Monday, March 10, 2014

C.J. Chivers Plumbs New Propaganda Low

With bluster, propaganda and probably a number of covert operations we don't know anything about yet, the United States continues to play out its weak hand in the Ukraine. On the propaganda front, a new low in is on frontpage display in the Gray Lady today. Written by C.J. Chivers, the author last September of the now debunked "smoking gun" article arguing that azimuth data taken from impact craters "proved" that Syrian government forces launched the August 21 chemical weapons attack on the Ghouta suburb, "A Kiev Question: What Became of the Missing?" takes an issue, post-putsch missing protesters, that even the Maidan group, Euromaidan S O S, tasked with finding the "disappeared" dismisses as much ado about nothing and blows it up into a sort of killing fields whodunnit:
In all, 661 people have been reported missing since protests began last December, according to Euromaidan S O S, a volunteer group leading efforts to find the disappeared. The fates of 272 of them remained unknown late last week. 
Many people were found in prison cells or hospitals, or resurfaced on their own, said Vitaliy Selyk, a Euromaidan S O S coordinator. Some cases were caused by breakdowns in communications, including people who lost cellphones or ran out of credit on SIM cards, he said. 
A few of the missing were people estranged from families and whose recent silence was by choice. Mr. Selyk said he expected that most of the remaining cases would be solved and that the missing would turn up
But beneath that hope lies the grim concern that many Ukrainians may have disappeared after being seized by the Berkut riot police unit, by pro-Russian provocateurs or by unofficial forces that worked to keep Mr. Yanukovych in power.
From there C.J. Chivers repeats every dark rumor and every bit of fantastical bloody innuendo he can muster, not to mention re-reporting all the tales of pre-putsch savagery alleged to have been committed by shadowy Russian-speaking allies of the Yanukovych security forces. It is a sorry, sloppy attempt to occlude the story gaining attention in the European press, that, as The Guardian reported last week in a leaked phone conversation between  Estonian Foreign Minister Urmas Paet and the EU's Catherine Ashton, "[S]nipers responsible for killing police and civilians in Kiev last month were protest movement provocateurs rather than supporters of then-president Viktor Yanukovych."

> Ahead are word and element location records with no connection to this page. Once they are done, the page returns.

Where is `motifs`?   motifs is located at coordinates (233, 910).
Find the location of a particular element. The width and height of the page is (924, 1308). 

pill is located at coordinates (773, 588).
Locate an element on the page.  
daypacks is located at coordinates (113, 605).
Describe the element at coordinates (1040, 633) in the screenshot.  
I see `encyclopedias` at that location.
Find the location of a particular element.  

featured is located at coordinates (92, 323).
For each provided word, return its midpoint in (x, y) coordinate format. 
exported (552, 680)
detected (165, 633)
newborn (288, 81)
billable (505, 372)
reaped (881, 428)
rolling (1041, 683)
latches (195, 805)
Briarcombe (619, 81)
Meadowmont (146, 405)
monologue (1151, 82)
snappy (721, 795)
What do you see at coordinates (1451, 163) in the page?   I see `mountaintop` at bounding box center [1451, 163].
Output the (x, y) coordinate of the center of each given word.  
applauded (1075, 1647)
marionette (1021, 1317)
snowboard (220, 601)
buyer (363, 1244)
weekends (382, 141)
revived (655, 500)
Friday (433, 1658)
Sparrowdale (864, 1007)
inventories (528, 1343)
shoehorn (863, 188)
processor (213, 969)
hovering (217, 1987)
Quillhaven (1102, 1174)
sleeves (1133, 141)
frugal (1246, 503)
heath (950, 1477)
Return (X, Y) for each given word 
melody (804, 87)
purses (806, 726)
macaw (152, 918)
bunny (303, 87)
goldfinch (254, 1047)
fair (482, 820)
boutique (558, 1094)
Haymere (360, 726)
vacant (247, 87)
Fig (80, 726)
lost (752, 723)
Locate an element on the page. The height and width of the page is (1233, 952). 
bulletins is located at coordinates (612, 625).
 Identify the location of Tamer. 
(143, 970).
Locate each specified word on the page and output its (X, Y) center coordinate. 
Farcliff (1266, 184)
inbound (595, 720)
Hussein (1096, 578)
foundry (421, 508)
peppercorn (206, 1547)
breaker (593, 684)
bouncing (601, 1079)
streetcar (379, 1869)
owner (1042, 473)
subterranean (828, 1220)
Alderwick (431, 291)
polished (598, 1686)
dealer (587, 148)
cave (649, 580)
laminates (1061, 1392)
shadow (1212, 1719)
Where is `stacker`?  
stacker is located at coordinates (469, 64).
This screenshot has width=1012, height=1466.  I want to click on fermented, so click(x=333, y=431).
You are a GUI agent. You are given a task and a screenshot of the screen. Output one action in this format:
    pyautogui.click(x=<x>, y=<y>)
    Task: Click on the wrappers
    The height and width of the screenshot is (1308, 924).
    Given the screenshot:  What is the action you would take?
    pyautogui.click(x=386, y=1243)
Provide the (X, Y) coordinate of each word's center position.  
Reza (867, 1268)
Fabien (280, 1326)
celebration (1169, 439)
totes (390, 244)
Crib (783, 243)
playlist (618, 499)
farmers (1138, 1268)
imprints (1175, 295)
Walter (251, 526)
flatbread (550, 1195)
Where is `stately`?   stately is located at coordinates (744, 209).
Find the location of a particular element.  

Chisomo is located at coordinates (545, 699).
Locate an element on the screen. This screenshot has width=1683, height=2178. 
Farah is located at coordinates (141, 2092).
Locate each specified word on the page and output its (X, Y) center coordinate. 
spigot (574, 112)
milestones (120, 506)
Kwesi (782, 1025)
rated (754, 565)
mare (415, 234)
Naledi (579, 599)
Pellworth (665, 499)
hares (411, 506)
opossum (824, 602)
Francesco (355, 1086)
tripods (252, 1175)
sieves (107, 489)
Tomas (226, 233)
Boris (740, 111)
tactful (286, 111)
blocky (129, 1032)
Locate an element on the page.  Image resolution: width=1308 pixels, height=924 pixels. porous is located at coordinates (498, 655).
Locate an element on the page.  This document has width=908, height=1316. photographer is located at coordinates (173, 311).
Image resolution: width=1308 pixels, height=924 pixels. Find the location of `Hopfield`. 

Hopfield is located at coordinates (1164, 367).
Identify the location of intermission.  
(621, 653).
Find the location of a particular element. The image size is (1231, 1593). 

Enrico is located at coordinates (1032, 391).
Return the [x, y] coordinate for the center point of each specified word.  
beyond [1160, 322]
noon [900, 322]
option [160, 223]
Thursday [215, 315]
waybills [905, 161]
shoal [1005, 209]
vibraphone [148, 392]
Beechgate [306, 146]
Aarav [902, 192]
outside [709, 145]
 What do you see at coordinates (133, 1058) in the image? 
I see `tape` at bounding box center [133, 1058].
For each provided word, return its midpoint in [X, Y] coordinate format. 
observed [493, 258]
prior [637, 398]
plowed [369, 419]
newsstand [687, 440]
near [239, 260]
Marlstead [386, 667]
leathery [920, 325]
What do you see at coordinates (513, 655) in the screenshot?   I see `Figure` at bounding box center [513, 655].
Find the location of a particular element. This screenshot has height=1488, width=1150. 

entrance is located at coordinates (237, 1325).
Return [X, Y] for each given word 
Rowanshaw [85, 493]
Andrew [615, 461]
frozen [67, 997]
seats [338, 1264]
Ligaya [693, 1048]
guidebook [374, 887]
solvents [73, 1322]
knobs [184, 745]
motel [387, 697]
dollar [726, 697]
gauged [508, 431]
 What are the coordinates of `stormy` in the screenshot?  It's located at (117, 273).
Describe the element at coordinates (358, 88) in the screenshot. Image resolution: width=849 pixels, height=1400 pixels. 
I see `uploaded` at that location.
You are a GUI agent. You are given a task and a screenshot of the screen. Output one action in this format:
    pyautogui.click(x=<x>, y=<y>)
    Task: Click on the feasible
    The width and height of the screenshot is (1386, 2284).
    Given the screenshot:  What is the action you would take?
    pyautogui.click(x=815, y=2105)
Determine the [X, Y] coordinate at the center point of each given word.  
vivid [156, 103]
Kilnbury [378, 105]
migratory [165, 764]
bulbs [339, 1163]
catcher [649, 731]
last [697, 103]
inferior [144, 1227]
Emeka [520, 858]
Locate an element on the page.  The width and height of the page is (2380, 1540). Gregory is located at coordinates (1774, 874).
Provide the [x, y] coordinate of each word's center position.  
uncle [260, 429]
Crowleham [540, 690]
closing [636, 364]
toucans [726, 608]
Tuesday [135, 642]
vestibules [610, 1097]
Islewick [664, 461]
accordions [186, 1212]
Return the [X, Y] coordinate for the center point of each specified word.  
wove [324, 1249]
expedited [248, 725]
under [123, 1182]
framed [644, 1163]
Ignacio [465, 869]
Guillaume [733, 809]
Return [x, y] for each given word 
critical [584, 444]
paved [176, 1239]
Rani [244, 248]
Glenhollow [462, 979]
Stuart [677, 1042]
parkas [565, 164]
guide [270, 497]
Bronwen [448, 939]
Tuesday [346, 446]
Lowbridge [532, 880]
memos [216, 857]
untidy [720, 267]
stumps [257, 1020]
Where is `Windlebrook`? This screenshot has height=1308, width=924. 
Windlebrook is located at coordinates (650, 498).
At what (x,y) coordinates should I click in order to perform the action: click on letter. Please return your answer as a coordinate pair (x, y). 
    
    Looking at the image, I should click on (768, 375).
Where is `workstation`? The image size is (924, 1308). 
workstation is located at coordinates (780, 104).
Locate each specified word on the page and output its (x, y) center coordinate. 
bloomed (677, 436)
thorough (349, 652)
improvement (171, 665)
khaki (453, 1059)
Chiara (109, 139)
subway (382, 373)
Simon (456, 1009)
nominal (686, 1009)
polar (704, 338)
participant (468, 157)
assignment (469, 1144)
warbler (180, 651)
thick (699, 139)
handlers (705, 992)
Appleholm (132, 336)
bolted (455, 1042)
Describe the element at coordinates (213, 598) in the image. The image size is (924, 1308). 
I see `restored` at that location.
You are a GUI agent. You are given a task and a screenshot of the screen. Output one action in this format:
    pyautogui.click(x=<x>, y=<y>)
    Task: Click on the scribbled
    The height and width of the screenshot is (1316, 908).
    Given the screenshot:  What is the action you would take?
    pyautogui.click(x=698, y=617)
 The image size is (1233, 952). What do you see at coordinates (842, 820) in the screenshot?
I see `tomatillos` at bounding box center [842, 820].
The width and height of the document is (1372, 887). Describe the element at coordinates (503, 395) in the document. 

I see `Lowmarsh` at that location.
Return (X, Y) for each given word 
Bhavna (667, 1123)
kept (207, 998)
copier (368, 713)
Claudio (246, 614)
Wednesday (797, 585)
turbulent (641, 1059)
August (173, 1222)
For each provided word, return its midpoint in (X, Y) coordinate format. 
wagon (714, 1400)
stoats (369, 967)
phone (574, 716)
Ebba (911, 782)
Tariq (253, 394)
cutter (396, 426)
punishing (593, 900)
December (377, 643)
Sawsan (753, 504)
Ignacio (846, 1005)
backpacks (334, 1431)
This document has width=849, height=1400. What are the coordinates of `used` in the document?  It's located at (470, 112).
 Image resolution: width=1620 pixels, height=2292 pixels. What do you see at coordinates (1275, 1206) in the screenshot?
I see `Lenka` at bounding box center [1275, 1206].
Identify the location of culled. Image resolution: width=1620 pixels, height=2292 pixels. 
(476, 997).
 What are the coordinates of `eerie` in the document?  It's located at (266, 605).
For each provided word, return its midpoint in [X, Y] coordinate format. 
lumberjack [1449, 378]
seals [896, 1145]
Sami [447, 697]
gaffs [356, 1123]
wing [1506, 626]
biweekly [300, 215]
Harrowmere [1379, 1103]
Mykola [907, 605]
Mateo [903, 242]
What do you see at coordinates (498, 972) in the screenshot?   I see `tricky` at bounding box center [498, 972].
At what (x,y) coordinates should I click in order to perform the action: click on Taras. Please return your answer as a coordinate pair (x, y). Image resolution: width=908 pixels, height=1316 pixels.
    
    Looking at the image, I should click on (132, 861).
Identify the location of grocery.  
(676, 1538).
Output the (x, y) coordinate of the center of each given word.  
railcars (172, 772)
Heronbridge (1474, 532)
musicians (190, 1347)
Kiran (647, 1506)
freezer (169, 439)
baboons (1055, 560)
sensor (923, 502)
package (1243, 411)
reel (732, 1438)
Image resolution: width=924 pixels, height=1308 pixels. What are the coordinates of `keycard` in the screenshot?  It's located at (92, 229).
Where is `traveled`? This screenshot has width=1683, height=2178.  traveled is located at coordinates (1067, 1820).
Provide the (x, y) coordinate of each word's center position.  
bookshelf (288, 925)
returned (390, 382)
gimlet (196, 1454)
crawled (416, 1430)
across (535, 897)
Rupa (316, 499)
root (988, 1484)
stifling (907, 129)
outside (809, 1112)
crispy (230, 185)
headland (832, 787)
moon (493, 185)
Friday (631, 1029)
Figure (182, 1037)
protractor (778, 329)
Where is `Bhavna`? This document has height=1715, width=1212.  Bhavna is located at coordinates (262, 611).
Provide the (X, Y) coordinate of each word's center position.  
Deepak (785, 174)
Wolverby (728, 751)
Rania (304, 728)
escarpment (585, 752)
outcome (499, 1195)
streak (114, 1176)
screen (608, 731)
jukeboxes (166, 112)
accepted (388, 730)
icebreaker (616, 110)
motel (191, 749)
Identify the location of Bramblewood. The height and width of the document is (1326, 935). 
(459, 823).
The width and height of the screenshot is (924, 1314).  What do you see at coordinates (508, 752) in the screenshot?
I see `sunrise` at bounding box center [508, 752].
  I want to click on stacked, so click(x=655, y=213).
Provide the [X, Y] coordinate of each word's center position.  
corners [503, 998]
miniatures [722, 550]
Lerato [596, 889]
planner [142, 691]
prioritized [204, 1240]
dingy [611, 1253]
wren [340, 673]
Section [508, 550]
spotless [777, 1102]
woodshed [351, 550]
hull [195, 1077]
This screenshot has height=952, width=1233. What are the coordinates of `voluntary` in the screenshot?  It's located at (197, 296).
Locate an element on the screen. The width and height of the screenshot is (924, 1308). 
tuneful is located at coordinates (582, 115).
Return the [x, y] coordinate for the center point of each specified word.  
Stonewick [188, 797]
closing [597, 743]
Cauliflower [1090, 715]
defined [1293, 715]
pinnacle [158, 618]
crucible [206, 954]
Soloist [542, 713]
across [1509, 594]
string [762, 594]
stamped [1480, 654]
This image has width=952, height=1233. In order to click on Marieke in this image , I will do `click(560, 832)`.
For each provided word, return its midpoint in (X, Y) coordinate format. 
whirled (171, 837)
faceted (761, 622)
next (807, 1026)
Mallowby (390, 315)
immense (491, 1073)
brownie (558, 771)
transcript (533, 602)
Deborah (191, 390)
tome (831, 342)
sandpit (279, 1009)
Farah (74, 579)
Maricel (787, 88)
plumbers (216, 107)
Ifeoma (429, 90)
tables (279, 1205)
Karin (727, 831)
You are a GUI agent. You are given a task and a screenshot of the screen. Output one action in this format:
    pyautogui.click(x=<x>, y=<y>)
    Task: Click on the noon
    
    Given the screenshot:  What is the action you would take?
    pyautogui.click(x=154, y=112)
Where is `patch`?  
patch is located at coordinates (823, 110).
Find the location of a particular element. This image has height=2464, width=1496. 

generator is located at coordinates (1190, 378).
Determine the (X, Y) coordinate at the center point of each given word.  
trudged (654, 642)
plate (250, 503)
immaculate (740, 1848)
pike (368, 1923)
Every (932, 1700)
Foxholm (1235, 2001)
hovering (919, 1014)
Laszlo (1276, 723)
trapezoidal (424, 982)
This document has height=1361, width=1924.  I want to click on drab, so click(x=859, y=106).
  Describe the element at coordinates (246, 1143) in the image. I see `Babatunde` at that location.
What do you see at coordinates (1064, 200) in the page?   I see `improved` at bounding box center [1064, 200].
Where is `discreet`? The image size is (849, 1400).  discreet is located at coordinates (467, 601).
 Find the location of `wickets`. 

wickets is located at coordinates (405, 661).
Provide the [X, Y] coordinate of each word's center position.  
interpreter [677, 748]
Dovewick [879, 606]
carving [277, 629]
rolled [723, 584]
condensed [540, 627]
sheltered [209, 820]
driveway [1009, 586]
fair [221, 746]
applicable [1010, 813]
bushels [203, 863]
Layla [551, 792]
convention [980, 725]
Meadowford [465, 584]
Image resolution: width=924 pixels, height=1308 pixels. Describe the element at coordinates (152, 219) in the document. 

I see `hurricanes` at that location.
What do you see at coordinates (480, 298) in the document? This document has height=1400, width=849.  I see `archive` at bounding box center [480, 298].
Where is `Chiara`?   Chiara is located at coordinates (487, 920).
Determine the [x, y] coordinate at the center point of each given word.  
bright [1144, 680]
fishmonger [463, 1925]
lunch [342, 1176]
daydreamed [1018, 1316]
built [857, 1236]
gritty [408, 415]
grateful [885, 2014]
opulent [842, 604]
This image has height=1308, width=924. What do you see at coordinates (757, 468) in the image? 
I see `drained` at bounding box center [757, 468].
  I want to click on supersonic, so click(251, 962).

Once this story hits the U.S. market, any hope of the Obama administration salvaging even a shred of credibility would seem to be a distant one. The Crimea secession vote is this Sunday. I would imagine that neither the Paet-Ashton conversation nor Russian Foreign Minister Sergey Lavrov's request for an OSCE investigation into the Maidan snipers will get any play in the U.S. media until the results of the vote are tallied.

And speaking of a vote count, Jonathan Weisman has a story, "House Republicans Balk at Wording in Obama Emergency Aid Package for Ukraine," about difficulties the Obama administration is having getting the money to the putschists. It has to do with a reorganization of the International Monetary Fund that conservative Republicans are unwilling to go along with because of a perception that it would weaken U.S. control of the IMF; there is language in the Ukraine aid bill "that would extend a separate billion-dollar package of loans from the fund to $1.6 billion by expanding loan limits for countries like Ukraine." As with the effort to bomb Syria last summer, Obama is having problems getting a green light from Congress.

How long will Obama maintain his bluff when it is obvious that the hand he holds is a losing one?